A lawyer familiar with the matter who asked not to be identified noted that PwC conducted its valuation using the Swiss Practitioner Method, which uses a weighted combination of discounted cash flow and asset recreation cost to arrive at a valuation.
“The problem is that a startup like ConsenSys often has intangible assets, and they don’t generate cashflows or profits, so it results in an incredibly low valuation,” the lawyer said, querying whether such valuation is appropriate when used for valuations seen in mergers and acquisition deals, such as the type ConsenSys Software Inc. engaged in with JPMorgan and Quorum.
Per Falls, ConsenSys AG minority shareholders have repeatedly requested to have an independent special audit, but the requests were reportedly voted down.
The former employees and shareholders say they expect to make their initial filings in court in December.
Lubin was recently crowned Ethereum’s “Wall Street whisperer,” and is increasingly seen as having significant influence over how major enterprises get involved with blockchain technology.
A funding round for ConsenSys in April included major entities like UBS, Mastercard, JPMorgan – a sign that ConsenSys AG’s former products could be used for major banking applications.
“These were chosen partners that tell us the future of these products,” says Falls.

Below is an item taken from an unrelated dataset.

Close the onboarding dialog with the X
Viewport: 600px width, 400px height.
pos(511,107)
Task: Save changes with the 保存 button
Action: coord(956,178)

Falls says he believes both MetaMask and Infura – what he calls “the crown jewels” of ConsenSys – could have been decentralized and tokenized, and that their projected use is “completely anathema” to the peer-to-peer principles of the space.
Meanwhile, a number of teams are looking to bring “institutional DeFi” – with its known counterparties and compliant custody arrangements – to the marketplace.
“Forget about the shareholders for a minute,” Falls said. “Think about the consequences of the change in the influence over these infrastructure pieces.”